A key incentive driving recent reform efforts is a January 2023 deadline for cities to submit updated housing plans to the state. The mandated revisions must accommodate more homes and apartments — either by increasing density or land for development — to meet new state housing requirements.
California has set a target of 441,000 permits for new homes and apartments in the Bay Area by 2031, more than double the allocation from the previous 8-year Regional Housing Needs Allocation cycle. Reed said many city leaders will at least consider eliminating single-family restrictions to meet these goals. “I do expect it to spread,” he said.
California lawmakers a year ago rejected a sweeping reform proposed by San Francisco Sen. Scott Wiener in SB 50 — dense housing near transit, reduced local control over development, and reopening single-family neighborhoods to multiplexes.
Despite the defeat, pro-housing groups thought they had a winning issue.
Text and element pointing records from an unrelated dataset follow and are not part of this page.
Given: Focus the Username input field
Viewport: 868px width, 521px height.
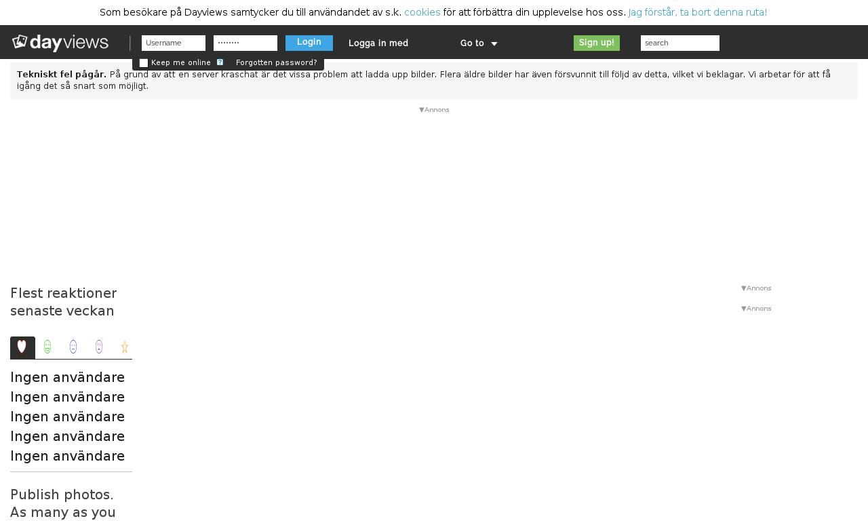Looking at the screenshot, I should [x=174, y=43].
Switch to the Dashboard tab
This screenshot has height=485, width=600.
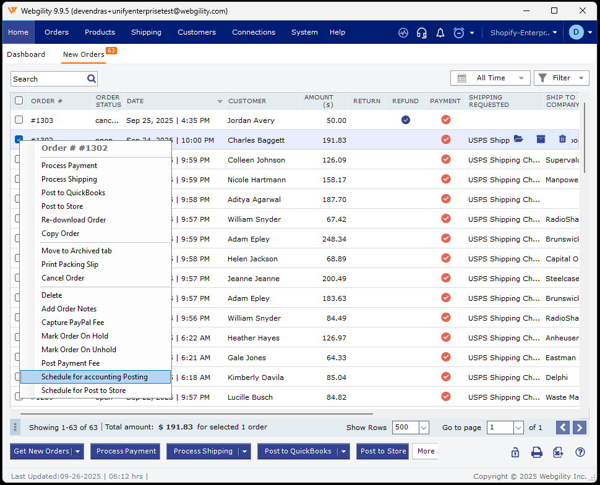click(26, 54)
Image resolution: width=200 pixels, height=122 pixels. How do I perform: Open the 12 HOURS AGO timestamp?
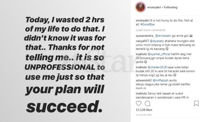(x=144, y=115)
A poll commissioned for California YIMBY (yes-in-my-backyard) in 2019 found more than 6 in 10 voters in the state supported more housing in their communities. At least 3 in 4 renters wanted more homes and apartments, and even a slim majority of homeowners agreed. Pro-housing candidates won city council seats in several Peninsula cities in 2020, according to Aaron Eckhouse of California YIMBY.
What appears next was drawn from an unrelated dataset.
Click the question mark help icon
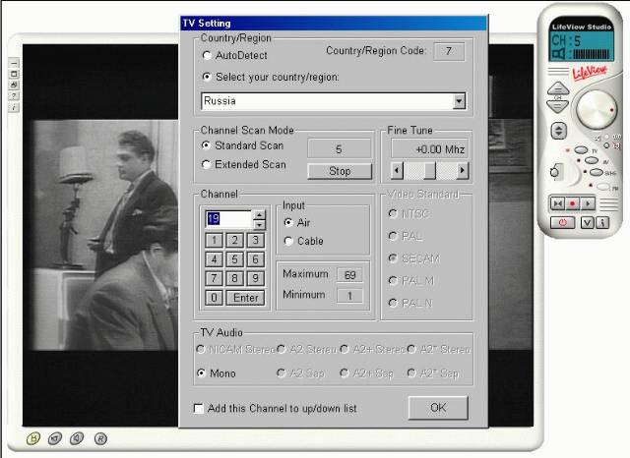The image size is (630, 458). (14, 96)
The South San Francisco City Council last week approved plans to consider eliminating single-family zoning. Other cities, including Redwood City and Oakland, have started to look more favorably on residential development and possible reform, Eckhouse said. “It’s still percolating.”
Pro-housing activists have won majorities on a few city councils, including Berkeley. Soon after new members were seated, the Berkeley City Council on Wednesday voted to eliminate single-family zoning by the end of 2022.
“People are realizing how small a group of people were active in preventing homes from being built,” said Matt Lewis, a Berkeley activist and California YIMBY spokesman. “It’s definitely the case in Berkeley, definitely the case in Sacramento, definitely the case in San Jose.”
Any policy shift in San Jose will likely take 18 months, Reed said. A city taskforce has suggested allowing fourplexes throughout San Jose neighborhoods, expanding an initial plan to allow small apartment developments only near transit corridors.
The plan for “opportunity housing” would expand development options in a city where 94 percent of residential properties are reserved for single-family homes. The City Council is expected to vote in June on whether to start the process to adopt citywide rezoning.
But the reform efforts are not without pushback.
Former San Jose City Councilman Pierluigi Oliverio has been organizing resistance to the plan. Oliverio, now a city planning commissioner, said the elimination of single-family zoning would break a compact with several communities. He fears developers will outbid families for single-family homes, tear down houses and replace them with as many as six rental units.
Oliverio argues that San Jose already has a plan to add dense housing downtown and near transit, as well as planned urban villages that have been slow to develop. Besides, he said, San Jose has traditionally built more housing than neighboring cities, diminishing its tax base. “It’s completely unnecessary,” he said.
The results have been mixed in other cities. For example, developers have submitted just a few dozen proposals under the new Minneapolis city ordinance, Reed said.
Patrick Condon, a professor of urban planning at the University of British Columbia in Vancouver, has studied his city’s embrace of a series of housing and zoning reforms in the last 15 years. Vancouver recently allowed property owners to divide lots and build multiplexes on properties once reserved for single-family homes.
Yet Vancouver remains one of the most expensive and unaffordable cities to buy a home. “Despite our best efforts,” said Condon, “it hasn’t worked.”
Condon doesn’t believe simply allowing more density in neighborhoods will bring down prices. It will also take innovation and involvement and oversight from local governments.
“There’s no way,” he said, “for the so-called free market to solve this problem.”